■ **Problem statement**: The entries are to be given back verbatim; no picture is to be copied.

■ **Study material**:

--- START ---

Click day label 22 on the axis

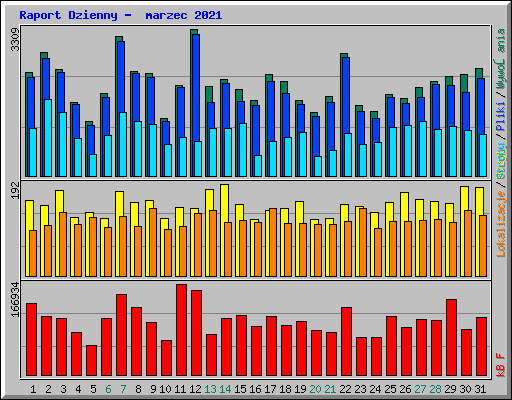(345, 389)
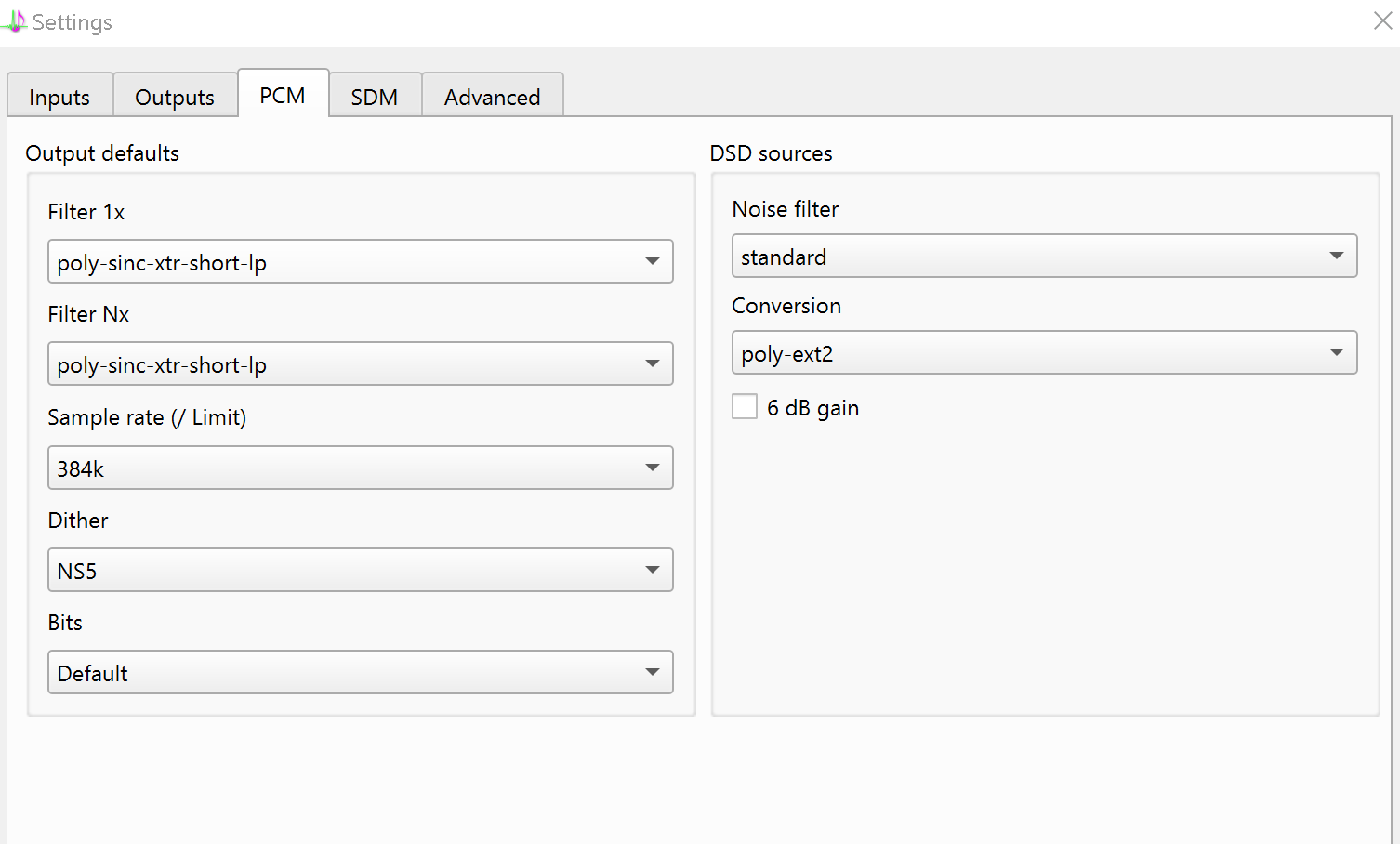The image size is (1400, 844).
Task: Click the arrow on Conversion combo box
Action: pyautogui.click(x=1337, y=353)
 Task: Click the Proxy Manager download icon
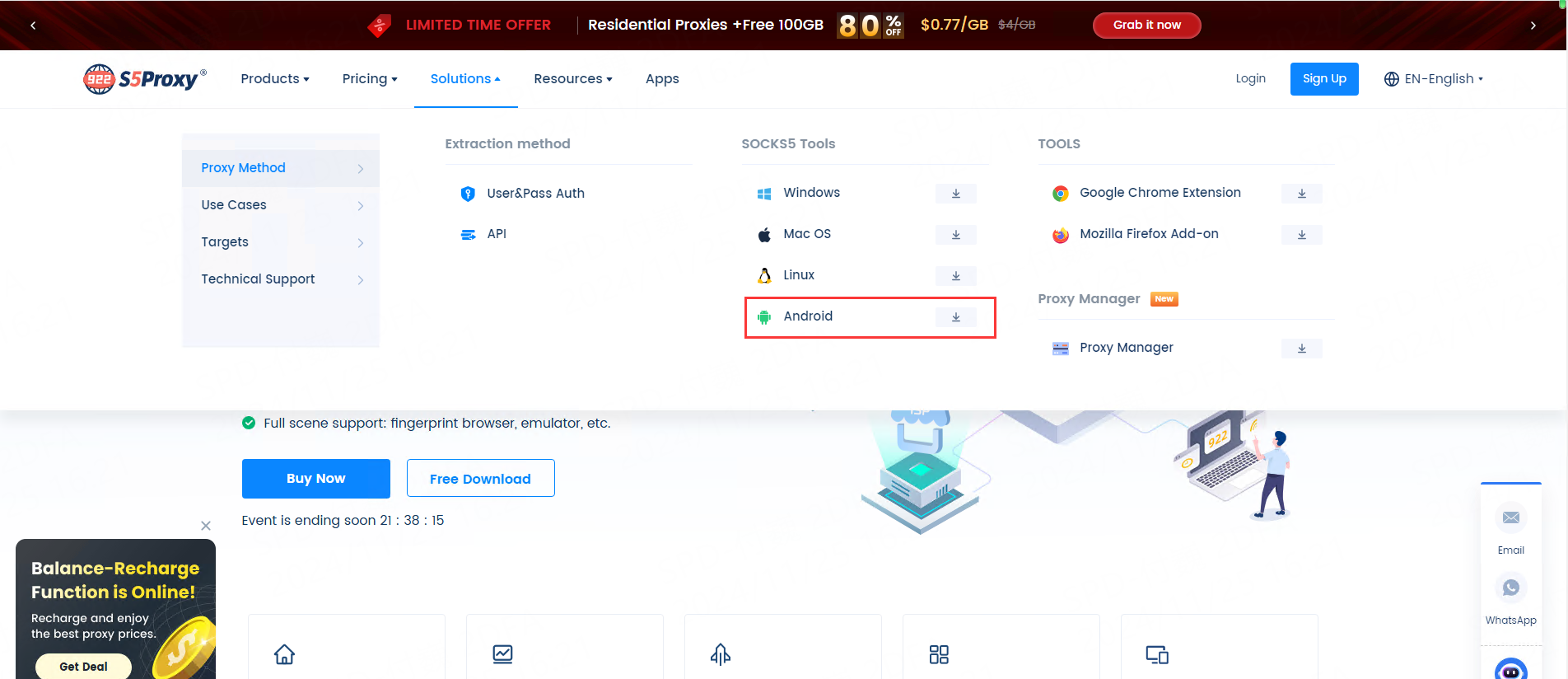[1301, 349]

--- END ---

■ **Exercise solution**:
Click day label 22 on the axis

(345, 389)
The image size is (1400, 844).
Task: Click the arrow on Conversion combo box
Action: pyautogui.click(x=1337, y=353)
 Task: Click the Proxy Manager download icon
[1301, 349]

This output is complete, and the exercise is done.